A little background info: My mom married my dad when she was 17 and she had me at 19. She was terribly ill being pregnant with me and my father was working non-stop to provide for them. She moved in with her parents because she couldn’t care for herself being so ill and he decided to become a truck driver. And that was it. He left and she raised me on her own.

I did a little bit of digging on the internet and was able to locate my father in Arkansas. My husband (Being the amazing protector that he has always been since we were 17) insisted that we run a background check. It came back clear (although you really can’t tell much about a person through background checks, except that they haven’t been convicted of anything major). I decided to contact him and mailed off a letter. Not even a week later I received a card in the mail with my father’s phone number. I hit my knees. I cried uncontrollably and just kept asking my husband, “Are you kidding me?!?!?!” He just stared at me in bewilderment. He does that often. I will always remember the first time I heard my father’s voice. I was scared to death and at the same time a strange peace filled my heart. His voice was comforting. The man that I had wondered about my entire life was on the other line. There’s no words that can really describe what that was like.

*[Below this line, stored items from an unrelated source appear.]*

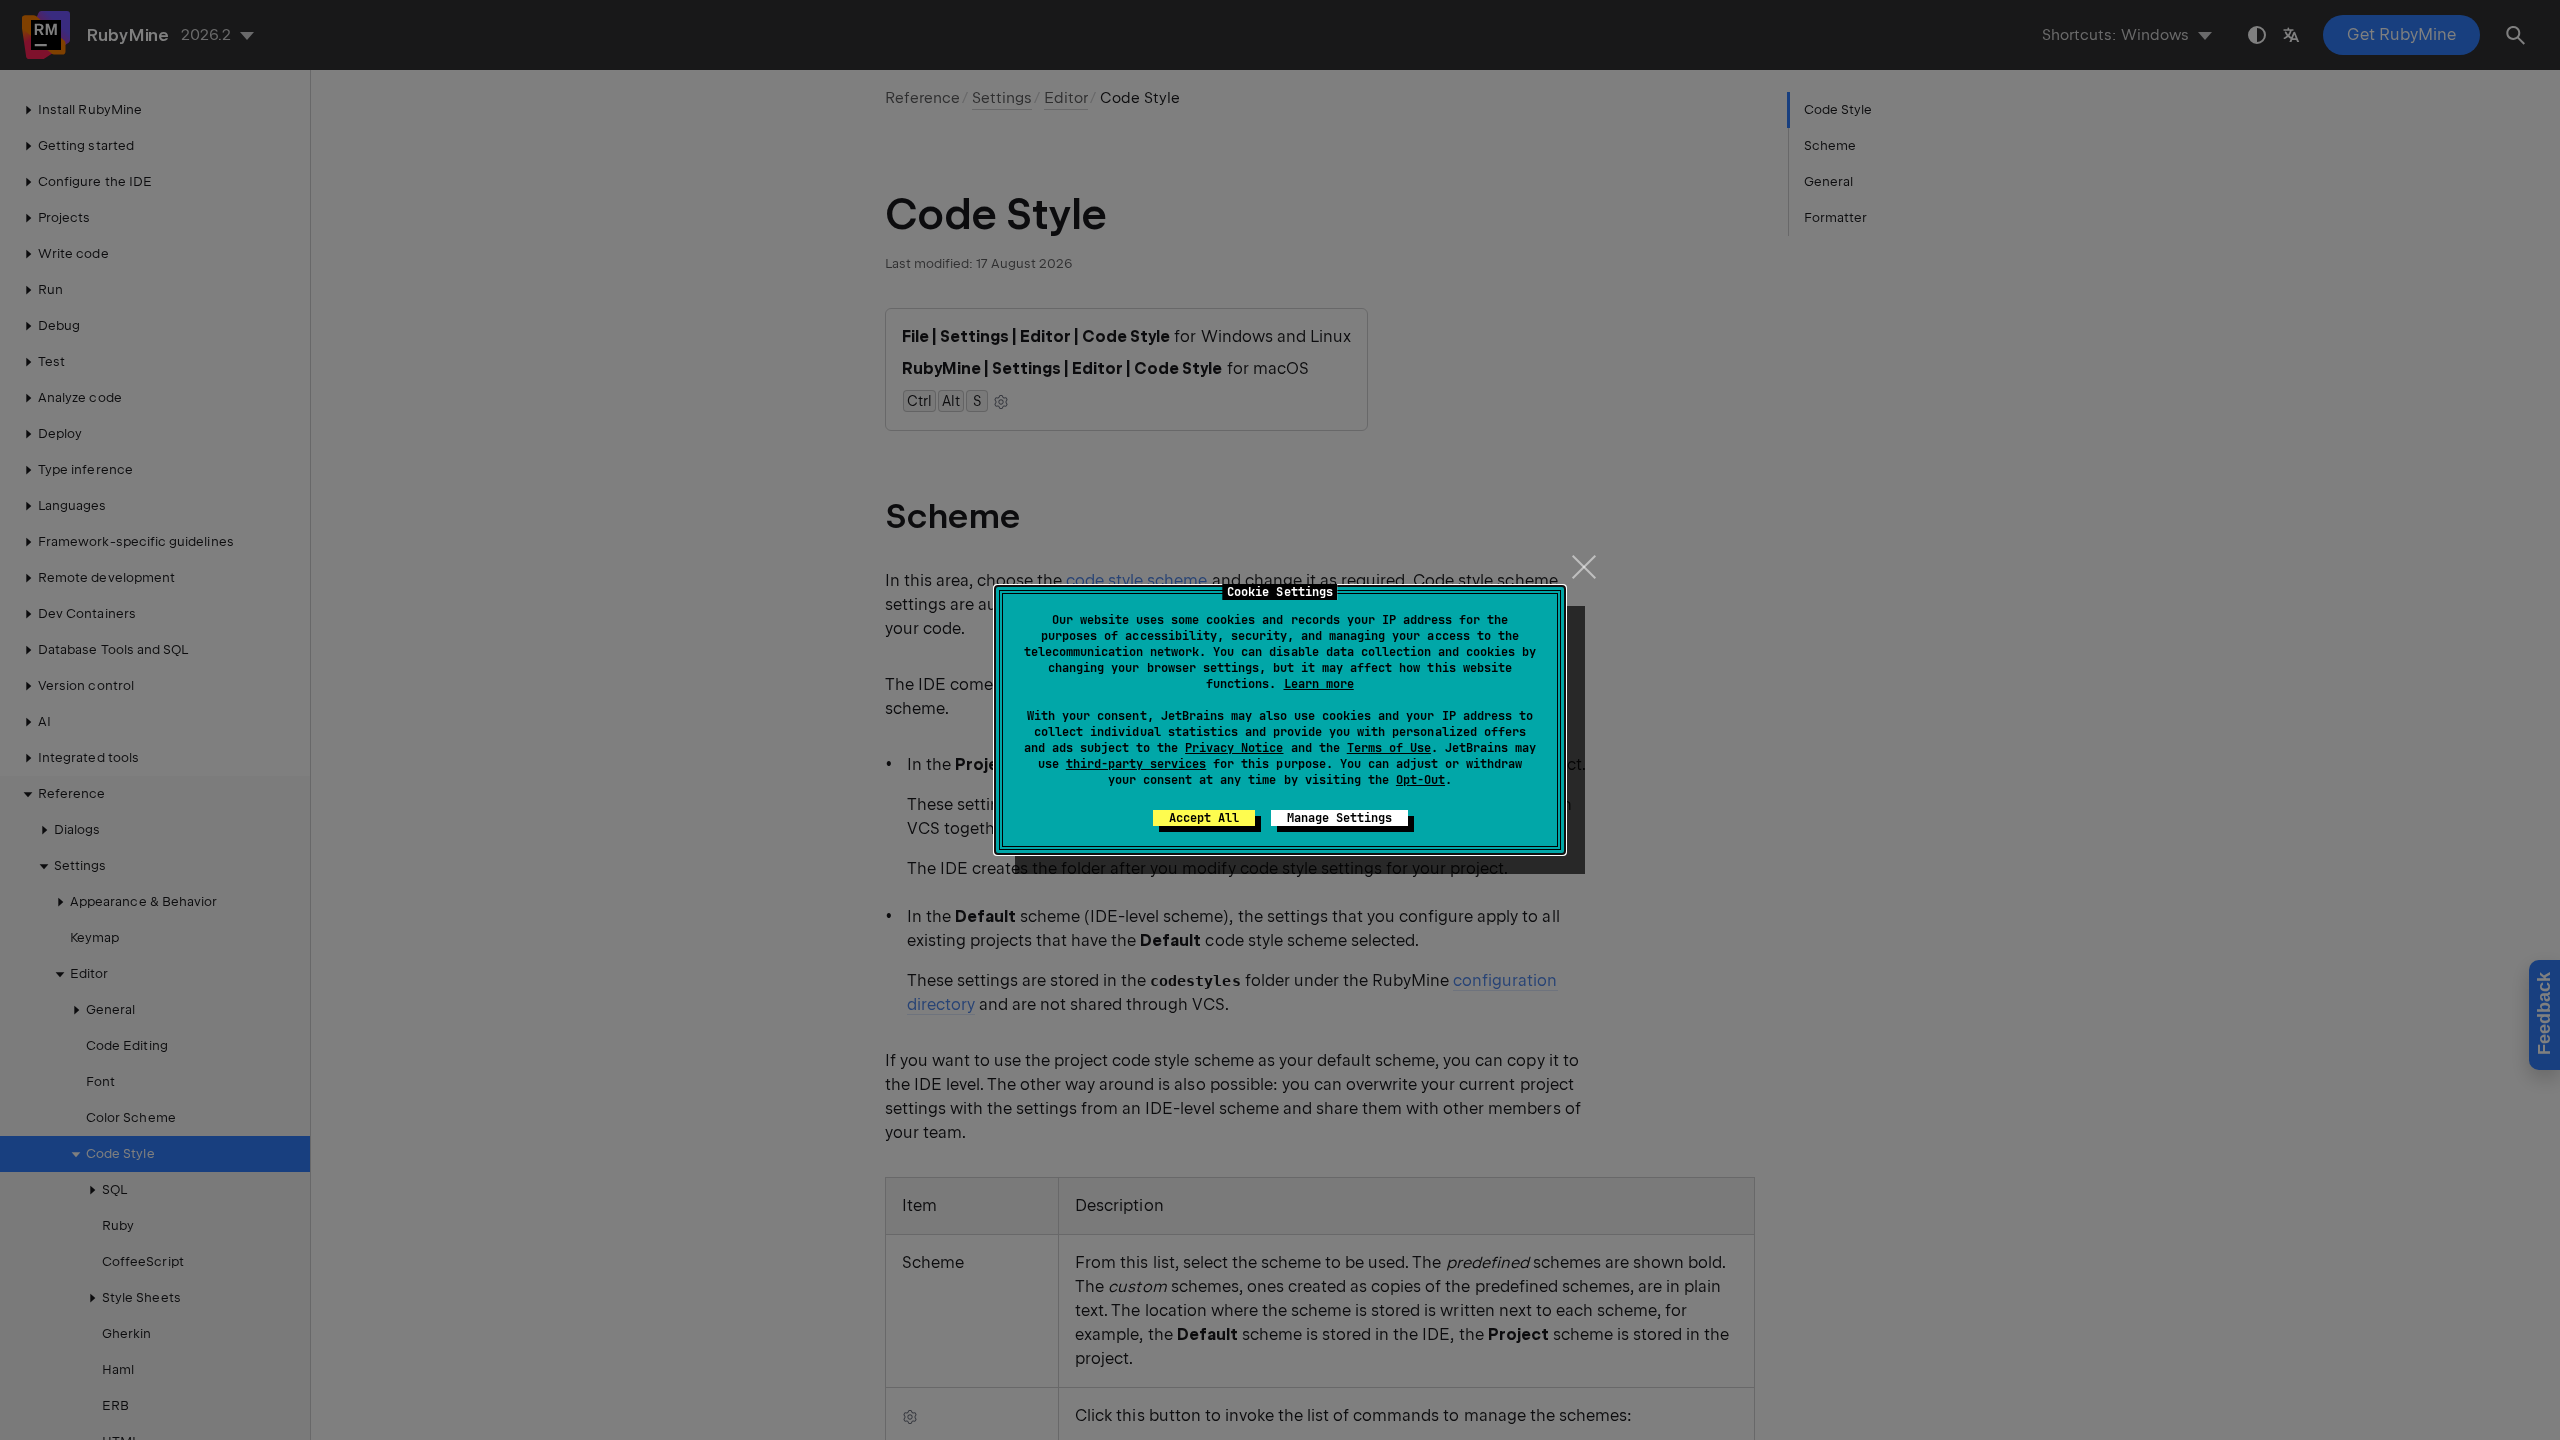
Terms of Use (1389, 748)
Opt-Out (1420, 780)
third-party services (1136, 764)
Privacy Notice (1234, 748)
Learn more (1319, 684)
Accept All (1204, 818)
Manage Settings (1339, 818)
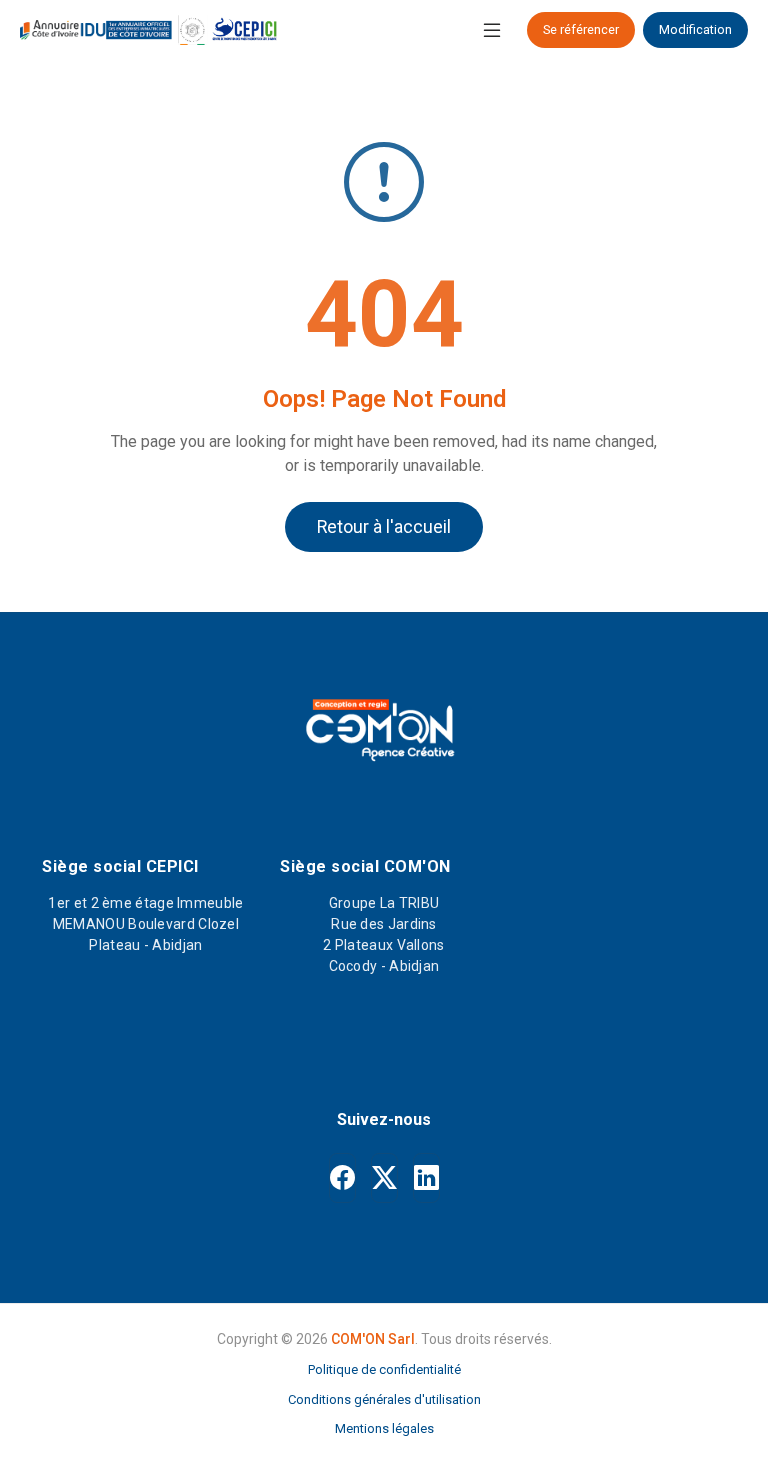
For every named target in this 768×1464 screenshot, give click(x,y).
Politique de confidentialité (384, 1369)
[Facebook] (342, 1178)
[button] (492, 30)
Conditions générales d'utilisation (384, 1399)
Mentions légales (384, 1428)
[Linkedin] (426, 1178)
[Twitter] (384, 1178)
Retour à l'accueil (384, 527)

We had many conversations on the phone and sent texts daily. It’s a strange phenomenon really, finding a parent as an adult. There were emotions that came up- longings fulfilled that I didn’t even know I had or needed. Hearing your own father telling you that you are beautiful, for instance. It was life changing. Hearing about my family history explained so much. Even just seeing photos of my father- I see where I get my long skinny arms from. It was all so surreal. All so incredibly life giving. We decided to meet one another halfway between Arkansas and Texas: Oklahoma. My mom drove me, which I was thankful for. It was an amazing weekend, honestly. I was incredibly nervous the entire time- but I was thankful to have met him face to face. I brought a photo album for him, captivating my entire existence and we sat and went through it together. I shared stories from my childhood, places I had been, things that I had experienced. Meeting him was a great thing, but also incredibly hard emotionally. I could see that he was in really rough shape physically. It broke my heart. I was determined to help. How could I not? How could any human being with an ounce of decency look at a person in such a condition and not want to do something? Discussion about the possibility of him moving to Texas began.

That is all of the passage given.